Inequalities

Call for Paper per il fascicolo / Call for paper for the issue
Vol. 3 - Num. 3 - 2026

Data di apertura / Opening date:14/04/2025
Data di chiusura / Closing date:15/12/2025

Inequalities in Brazil

 

Guest Editor: Ricardo Antunes (University of Campinas) 

Adjunt Guest Editors: Ricardo Festi (University of Brasilia); Marco Gonsales (University of Campinas); Luci Praun (Federal University of Acre/University of Campinas); Murillo van der Laan (University of Campinas)

 

Brazil has historically been marked by deep inequalities. These must be analysed in light of the country’s colonial past, which introduced slave labour through the forced capture and trafficking of people from the African continent. 

Although slave labour was abolished before the early-twentieth century industrialisation of Brazil – albeit in a peripheral and dependent condition within the world market – the black population was largely excluded from nascent industrialisation. While the Brazilian ruling class welcomed white immigrant labour, mainly from Europe and Japan, it created restrictive labour legislation that excluded black people, rural workers, domestic workers and various other categories of waged labour, condemning them to undeclared work, precarity, and unemployment. 

This situation reveals a lot about the past, demonstrating the enormous social inequalities that still exist – and have even increased – today. It also shows how the exploitation of labour is one of the fundamental bases of the structural reproduction of inequality. From its beginnings, the Brazilian working class has experienced high rates of unemployment, exploitation, precarisation, and systematic avoidance of labour rights, which still influences labour relations. 

In the last trimester of 2024, the average rate of unemployment in Brazil was 6.2% (IBGE, 2025), however this figure contains internal differences that reflect the various forms of inequality and precarious work existing in the country. While for men the unemployment rate was 5.1%, among women it was 7.6%, and while for white people it was 4.9%, for black people it was 7.5% and for brown people it was 7.0%. The IBGE data also reveals that of a total of 103 million workers, 39.5 million did not have a work contract. 

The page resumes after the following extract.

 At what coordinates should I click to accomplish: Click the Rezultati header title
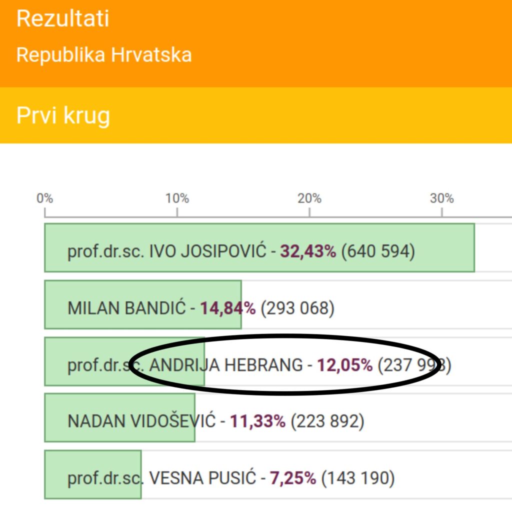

There are also continued and deepening territorial inequalities. While in the city the poorest strata of the population are relegated to the worst and most precarious living conditions, in the rural areas many families live in extreme poverty and forms of work analogous to slavery still exist. In 2023, due to extreme levels of poverty and destitution, around 51% of rural inhabitants lived in housing provided by social programmes, while in urban areas the figure was 24.5% (IBGE, 2024). 

Furthermore, those living in poverty include a significant number of black women (adult and young) whose principal employment is domestic work, which is mainly informal and badly paid, with long and demanding working hours (DIEESE, 2023). 

It is in this context, constantly marked by working class struggle, that the country has undergone a process of the permanent restructuring of capital and has seen the introduction of neoliberal policies. Beginning in the 1990s, this dynamic reached new levels of intensity in the first decades of the 21st century with the advent and expansion of the platform economy – so-called Big Tech – which exploits countries in the Global South – in particular Brazil – in order to intensify labour exploitation, further exacerbating inequalities. These traits, typical of countries that are dependent and subordinate with capitalism, were further brought to light by the advance of agribusiness, a sector that is enriched through the use of monoculture for exportation and progressive deforestation. Another significant factor is the recent modification of Brazilian labour law,  which has eliminated various rights granted in the 1943 Consolidação das Leis do Trabalho. In the 2017 Reforma Trabalhista the prevalence of negotiation over the law (prevalência do negociado sobre o legislado) was introduced, which, amongst other things, allowed for a decrease in breaks during working time, increased the diversification of employment contracts (e.g. so that they also include contract for intermittent labour), and led to an exponential growth in outsourcing and subcontracting. 

All of these elements indicate that Brazil, as part of the Global South, acts as an important laboratory for global corporations, which maintain and further deepen the enormous inequalities historically present in the country. This takes place within a context of an international division of labour in which deindustrialisation, the decline in the number of industrial workers, the expansion of the service industry, and the increase in the info-proletariat have created a new morphology of the Brazilian working class – one of the multiple and important transformations in the Brazilian class structure. 

This issue of Inequalities aims to collect together articles that offer a thorough analysis of the socioeconomic inequalities in Brazil from multiple perspectives. We encourage articles that – recognising social stratifications in terms of  class, gender, and race – explore issues of: income and wealth inequality; labour inequality (for example, precarisation and inequalities in working conditions); inequalities in terms of health, housing, and education; territorial inequalities and regional disparities; and working class struggles against inequalities. 

 

All contributions must be in English and must be sent in by 15th December 2025. The maximum length of contributions in 40,000 characters (spaces and bibliography included).

 

Those who want to can send the editorial board an abstract in order to have feedback. It must include the title of the article and an abstract of 300 words, must be sent by 31st May 2025.